> Available records
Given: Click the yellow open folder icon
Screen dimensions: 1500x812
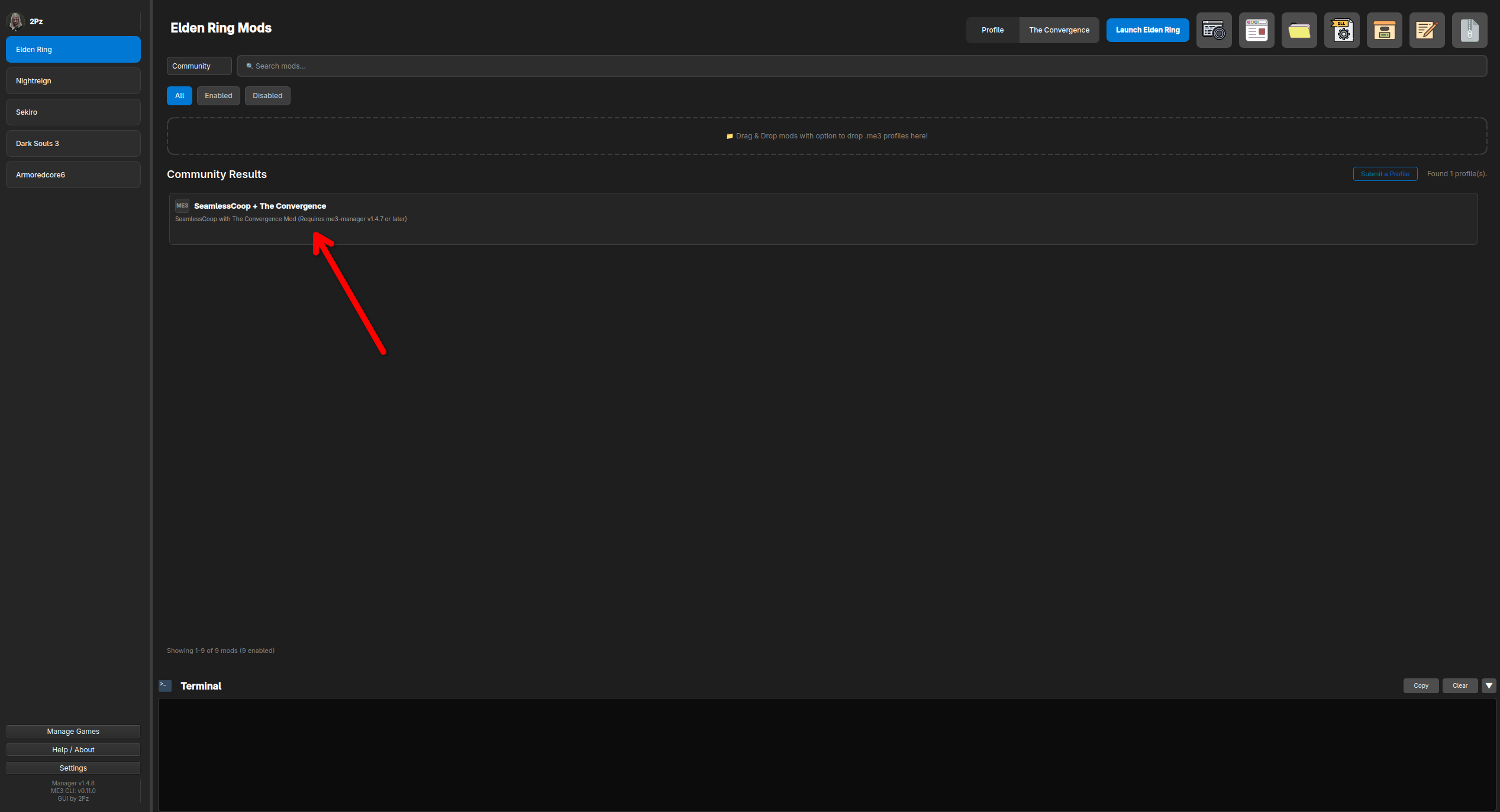Looking at the screenshot, I should pyautogui.click(x=1299, y=30).
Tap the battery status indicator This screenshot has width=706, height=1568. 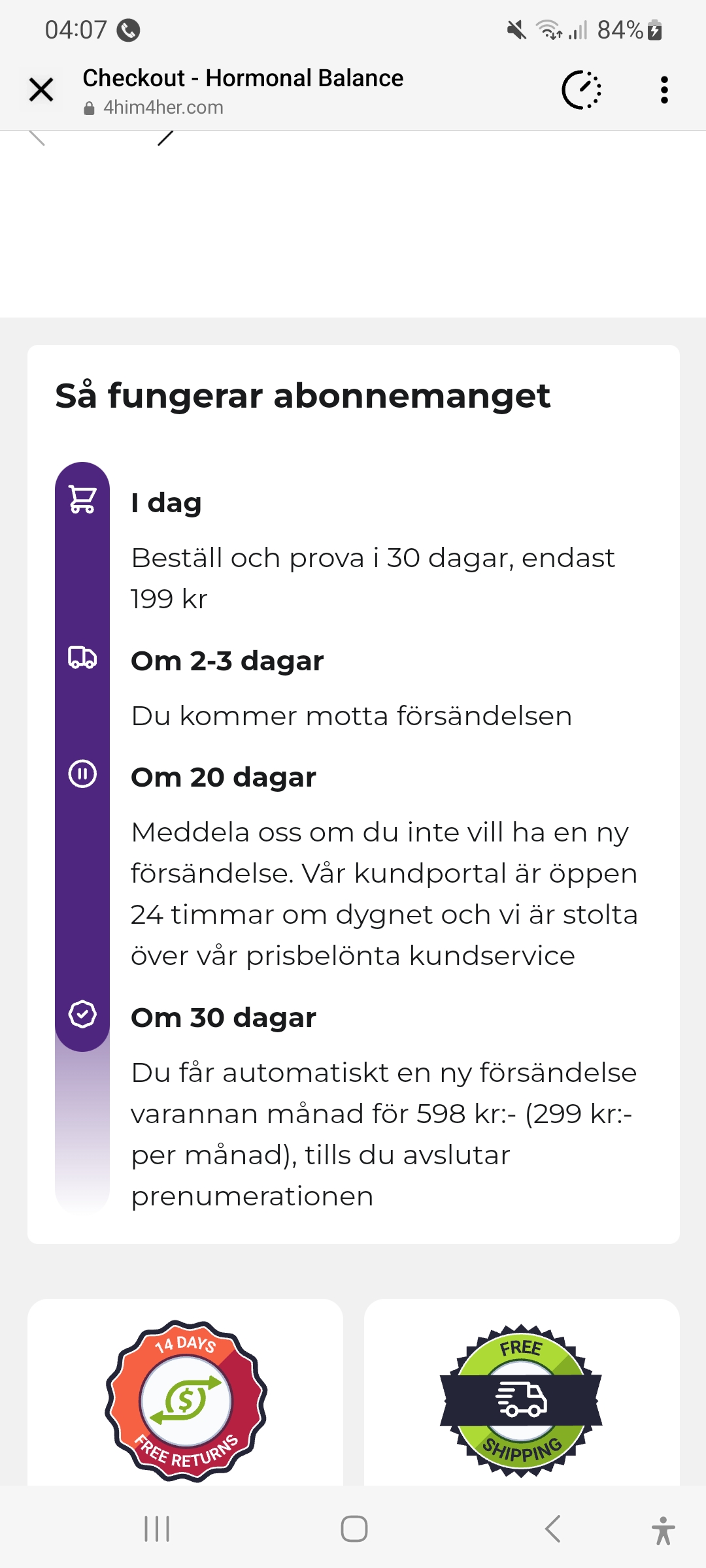(x=654, y=30)
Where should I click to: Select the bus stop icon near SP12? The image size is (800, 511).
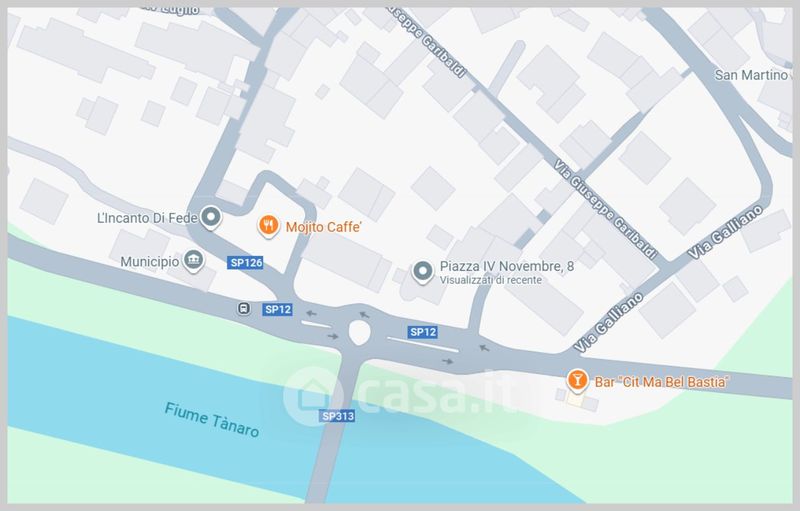pos(244,308)
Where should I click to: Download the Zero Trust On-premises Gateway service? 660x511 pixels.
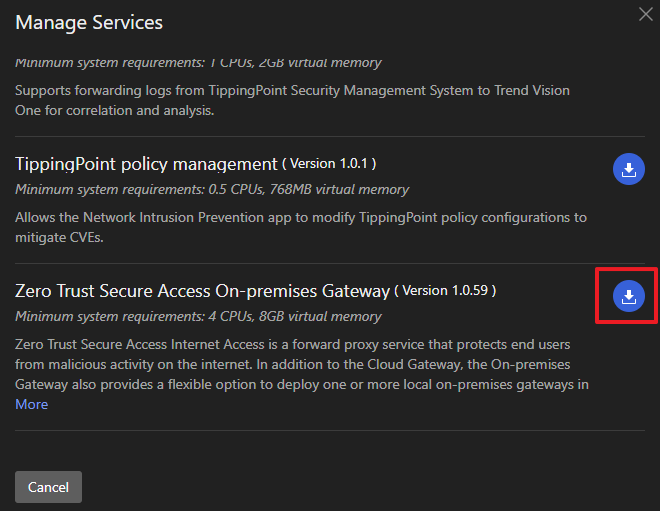tap(628, 296)
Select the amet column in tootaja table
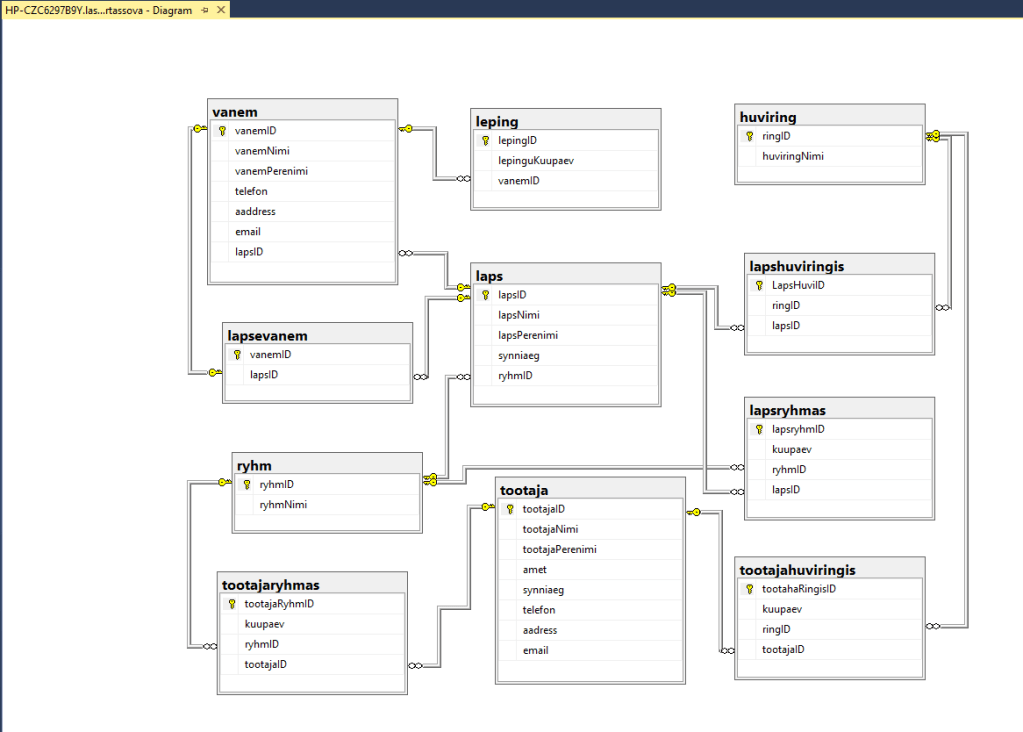Image resolution: width=1023 pixels, height=732 pixels. click(x=535, y=569)
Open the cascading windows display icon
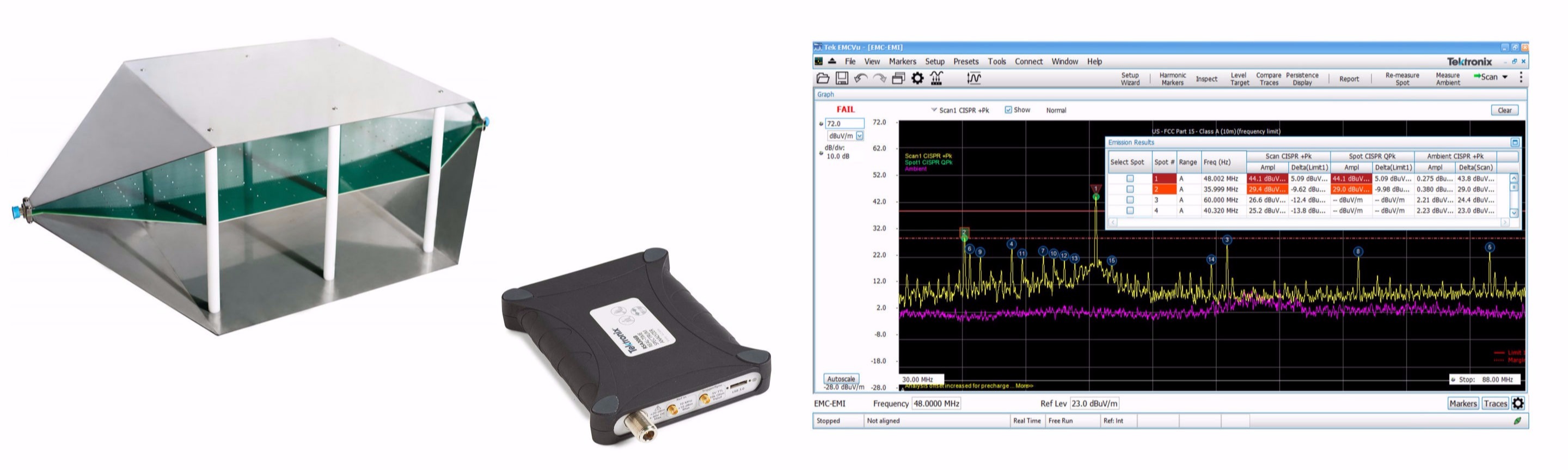1568x470 pixels. click(x=898, y=78)
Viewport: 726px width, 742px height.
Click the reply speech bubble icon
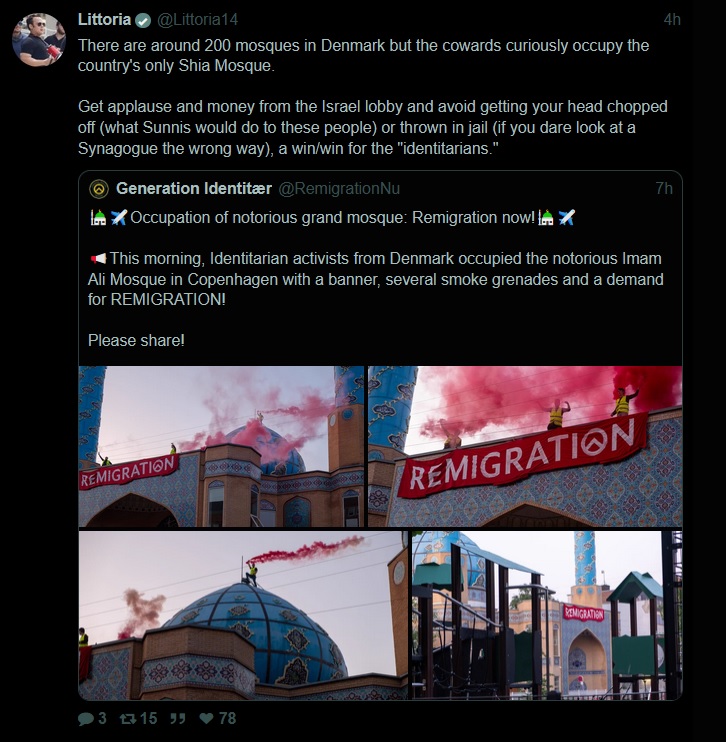pos(86,719)
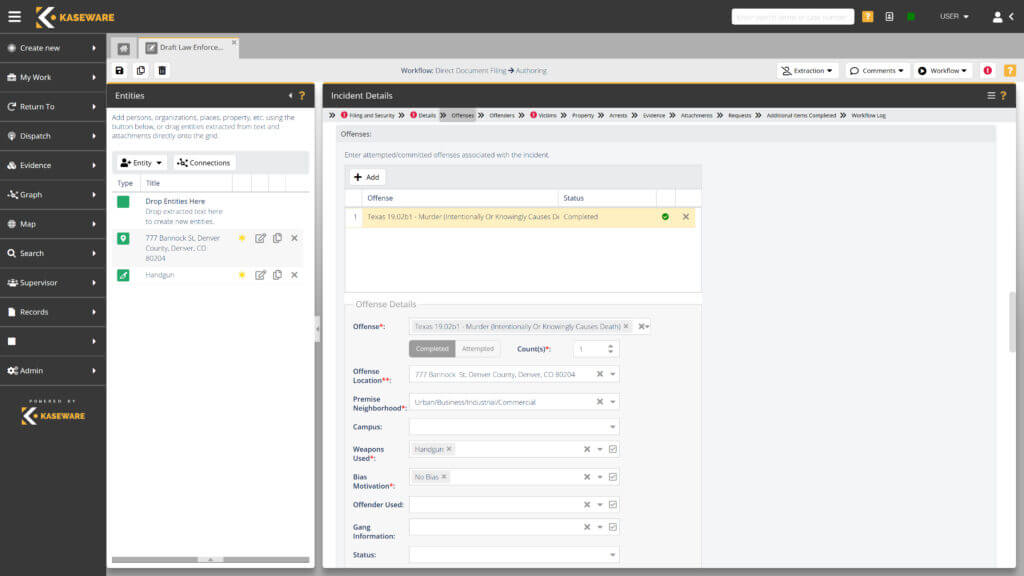Click the empty Campus input field
The width and height of the screenshot is (1024, 576).
pyautogui.click(x=510, y=426)
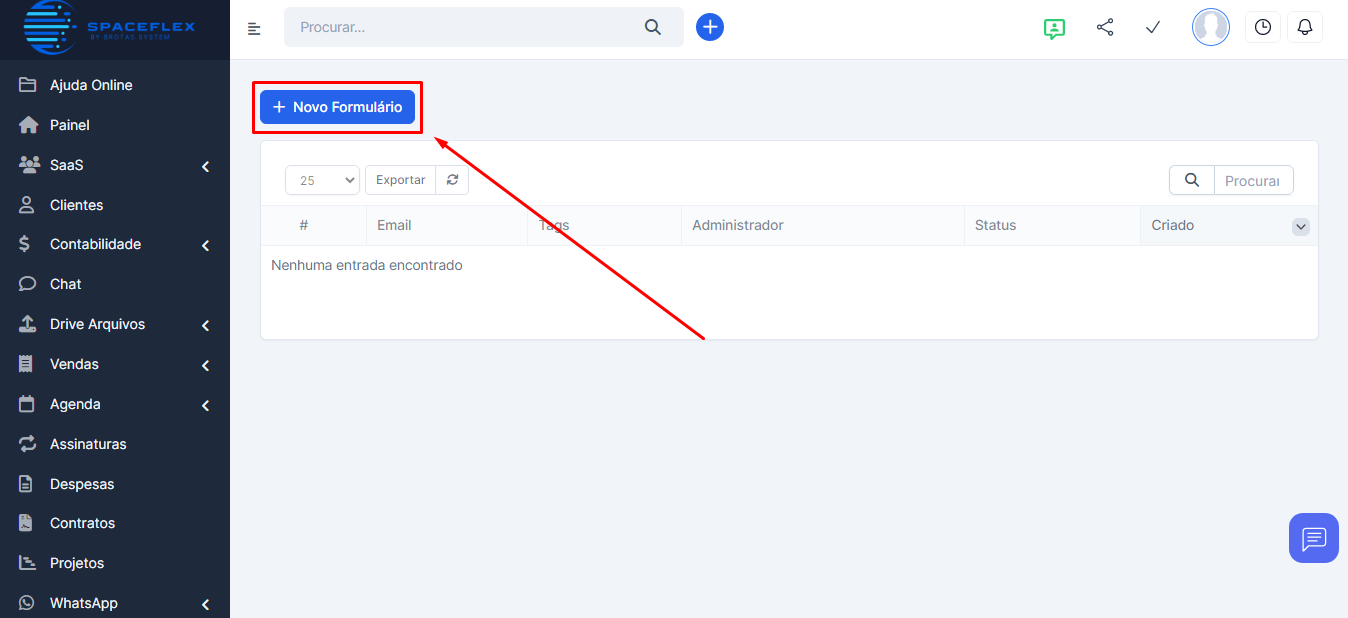1348x618 pixels.
Task: Go to Clientes in sidebar
Action: tap(77, 205)
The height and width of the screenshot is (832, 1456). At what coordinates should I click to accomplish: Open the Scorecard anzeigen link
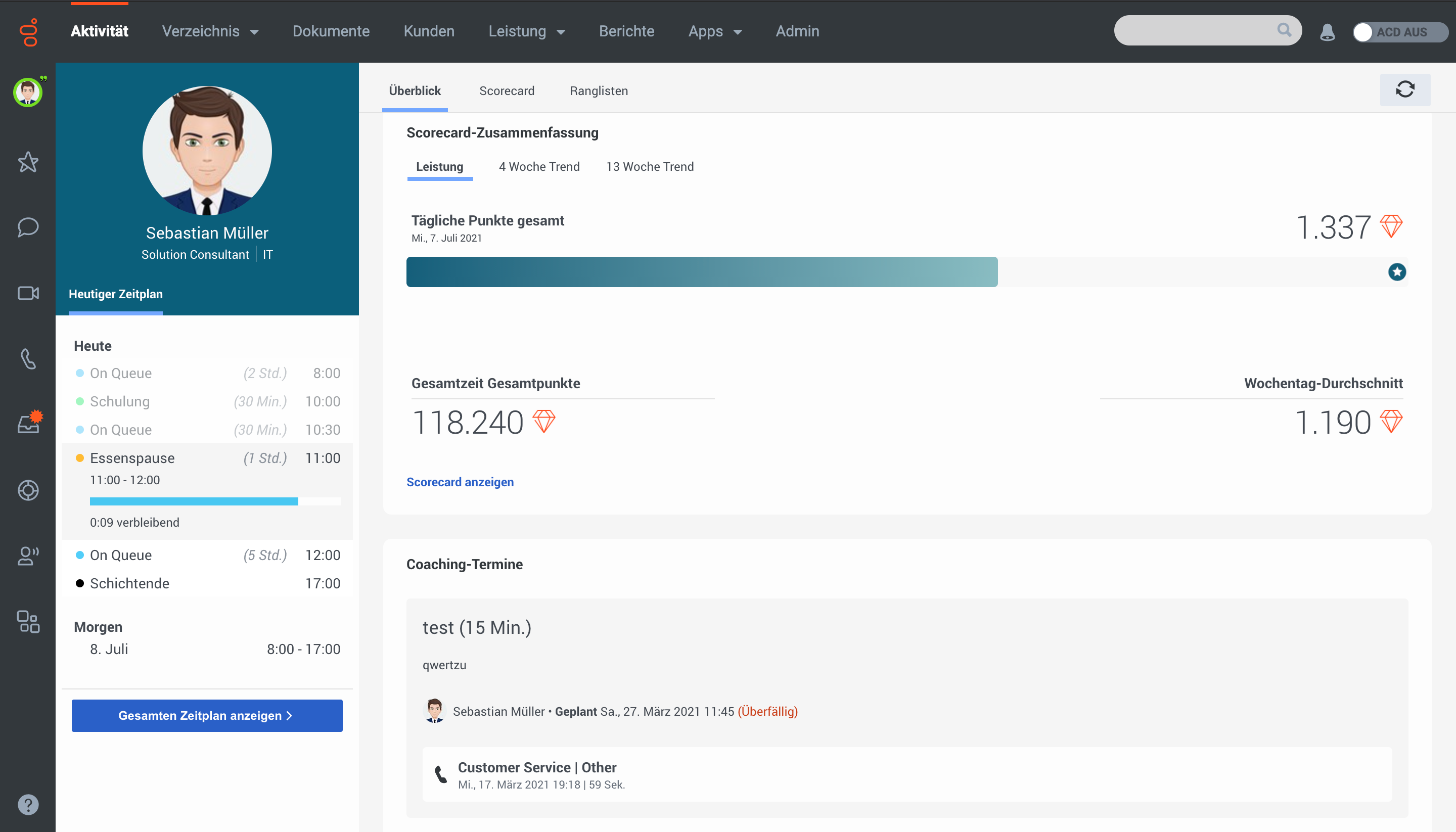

> Problem statement
Please pull out the stretch of the records from the line containing "Select the amet column in tootaja table" through the end of the records, reproducing each line word for word. Leave the pictures out of your answer.

> Written answer
Select the amet column in tootaja table
Image resolution: width=1023 pixels, height=732 pixels. click(x=535, y=569)
Open the cascading windows display icon
1568x470 pixels. click(x=898, y=78)
Viewport: 726px width, 742px height.
Click the reply speech bubble icon
pos(86,719)
Click the empty Campus input field
The width and height of the screenshot is (1024, 576).
pyautogui.click(x=510, y=426)
1348x618 pixels.
Task: Go to Clientes in sidebar
Action: tap(77, 205)
The height and width of the screenshot is (832, 1456). At what coordinates should I click to accomplish: Open the Scorecard anzeigen link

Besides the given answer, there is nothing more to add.